The Center was established in 2015 in the city of Azaz in the province of Aleppo as a youth initiative and includes activists from Aleppo and Idlib. It emerged following the retreat of ISIS at the hands of Free Army factions in different regions in northern Syria, and the appearance of the problem of mines and a “complete lack” of solutions to this problem.

At the end of last year, the initiative became a working system called the Syrian Center for Mine Action and War Remnants, after consistent policies, standards and programs were established by the Center’s operators, in line with programs run by the United Nations Mine Action Service (UNMAS).

The Center is currently working in cooperation with civic institutions in northern Syria, including 50 local councils in Aleppo, Idlib, Hama, Lattakia, as well as the Civil Defense, the Ambulance and Rehabilitation Committee in Aleppo and the National Police.
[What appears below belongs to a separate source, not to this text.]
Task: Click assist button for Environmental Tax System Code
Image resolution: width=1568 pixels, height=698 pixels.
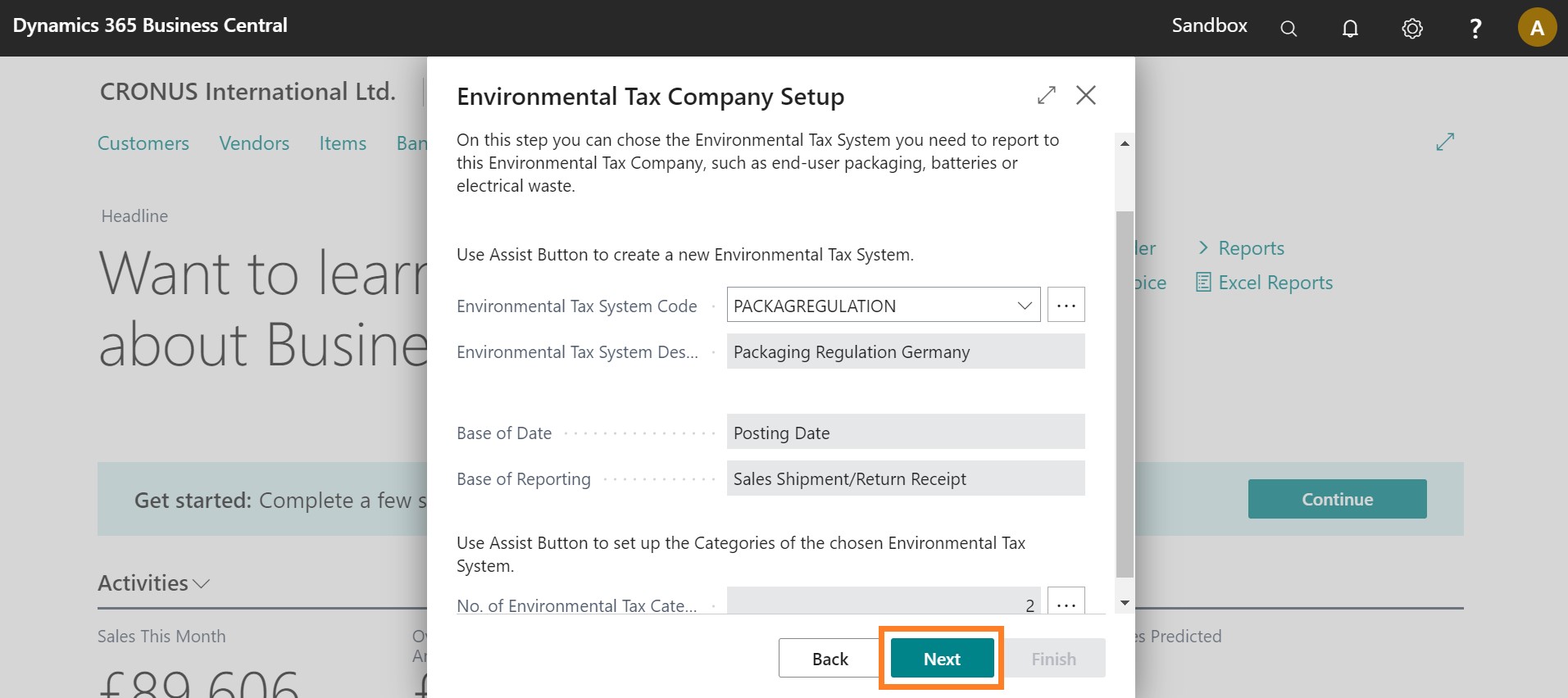Action: click(1066, 305)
Five programs were developed in order to deal with the remnants of war in liberated areas, namely rapid response services and assistance to local residents, mine clearance, education on the dangers of mines, mine victim support, and destruction of weapons stockpiles, which is the only program to be implemented to date.

The Mine Action Center relies on one type of device in order to detect explosives, which is intended for metal detection but not explosives. This means that it is difficult to detect mines recently planted by ISIS inside plastic containers.

The Center is also facing several difficulties, the biggest of which is the lack of funding, especially in the current period when the Center’s senior staff are trying to turn it into a team with a similar structure to that of the Civil Defense. However, they were surprised by the prices of some equipment, with one mine disposal suit costing 3,000 dollars or more at times.

According to Ahmed, one of the Center’s senior staff, “The Center is facing a lobby led by Bashar al-Jaafari (the Syrian ambassador to the UN), who is pressing the United Nations to stop the funding of clothing and equipment for demining operations.”

Concerning the programs proposed within the Center’s workplan, Ghiyath Ahmed, an official at the Fi Aydi Amina Center, referred to ongoing efforts and discussions with several organizations that fit artificial limbs and conduct difficult and precise surgical procedures, in order to obtain moral and psychological support for the injured and victims of the remnants of war.

He added that the Center had reported the names of 70 victims so far to international organizations and the Turkish Government, including the full name of the person, the place of residence and the degree of injury. The Center was also able to carry out 11 eye surgeries.

According to Ahmed, the Mine Action Center is based on personal efforts and small-scale communication. The Center’s senior staff are currently working on a census of all mine victims and are coordinating with Relief International to sign a joint memorandum in order to establish a program for these victims.